AIM
Copy out the listing below, changing each "computer-use agent" to "desktop agent" and keeping every other part the same.

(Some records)
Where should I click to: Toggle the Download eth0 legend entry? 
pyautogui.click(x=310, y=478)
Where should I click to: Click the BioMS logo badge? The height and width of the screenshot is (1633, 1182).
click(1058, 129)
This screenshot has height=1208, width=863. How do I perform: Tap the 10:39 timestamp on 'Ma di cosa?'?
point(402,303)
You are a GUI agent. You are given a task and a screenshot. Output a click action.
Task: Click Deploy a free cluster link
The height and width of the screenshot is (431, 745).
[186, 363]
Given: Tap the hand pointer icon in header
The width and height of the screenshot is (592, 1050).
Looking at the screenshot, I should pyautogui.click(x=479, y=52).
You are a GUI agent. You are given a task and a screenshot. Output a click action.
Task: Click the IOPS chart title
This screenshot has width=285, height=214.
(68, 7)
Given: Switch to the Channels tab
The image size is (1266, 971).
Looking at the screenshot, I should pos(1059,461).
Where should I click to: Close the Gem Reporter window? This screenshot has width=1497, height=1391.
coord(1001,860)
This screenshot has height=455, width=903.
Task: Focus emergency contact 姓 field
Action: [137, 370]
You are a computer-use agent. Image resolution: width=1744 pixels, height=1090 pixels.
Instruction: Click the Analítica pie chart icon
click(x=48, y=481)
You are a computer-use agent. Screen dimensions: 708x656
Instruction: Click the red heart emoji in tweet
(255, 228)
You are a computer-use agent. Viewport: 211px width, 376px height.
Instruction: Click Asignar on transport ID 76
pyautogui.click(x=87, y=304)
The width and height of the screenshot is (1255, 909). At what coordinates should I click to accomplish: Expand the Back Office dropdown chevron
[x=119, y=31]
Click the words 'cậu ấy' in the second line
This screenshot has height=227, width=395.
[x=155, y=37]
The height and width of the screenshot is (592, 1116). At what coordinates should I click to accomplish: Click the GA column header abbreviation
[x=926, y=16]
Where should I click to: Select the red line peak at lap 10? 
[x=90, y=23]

WRITTEN RESPONSE
Where should I click to: Toggle the Download eth0 legend entry? 
pyautogui.click(x=310, y=478)
Where should I click to: Click the BioMS logo badge? The height and width of the screenshot is (1633, 1182).
click(1058, 129)
This screenshot has height=1208, width=863. How do I perform: Tap the 10:39 timestamp on 'Ma di cosa?'?
point(402,303)
You are a GUI agent. You are given a task and a screenshot. Output a click action.
Task: Click Deploy a free cluster link
The height and width of the screenshot is (431, 745).
[186, 363]
Given: Tap the hand pointer icon in header
The width and height of the screenshot is (592, 1050).
Looking at the screenshot, I should pyautogui.click(x=479, y=52).
You are a GUI agent. You are given a task and a screenshot. Output a click action.
Task: Click the IOPS chart title
This screenshot has width=285, height=214.
(68, 7)
Given: Switch to the Channels tab
The image size is (1266, 971).
Looking at the screenshot, I should pos(1059,461).
Where should I click to: Close the Gem Reporter window? This screenshot has width=1497, height=1391.
coord(1001,860)
This screenshot has height=455, width=903.
Task: Focus emergency contact 姓 field
Action: [137, 370]
You are a desktop agent. Image resolution: width=1744 pixels, height=1090 pixels.
Instruction: Click the Analítica pie chart icon
click(x=48, y=481)
You are a desktop agent. Screen dimensions: 708x656
Instruction: Click the red heart emoji in tweet
(255, 228)
You are a desktop agent. Viewport: 211px width, 376px height.
Instruction: Click Asignar on transport ID 76
pyautogui.click(x=87, y=304)
The width and height of the screenshot is (1255, 909). At what coordinates should I click to accomplish: Expand the Back Office dropdown chevron
[x=119, y=31]
Click the words 'cậu ấy' in the second line
This screenshot has height=227, width=395.
[x=155, y=37]
The height and width of the screenshot is (592, 1116). At what coordinates should I click to accomplish: Click the GA column header abbreviation
[x=926, y=16]
Where should I click to: Select the red line peak at lap 10? 
[x=90, y=23]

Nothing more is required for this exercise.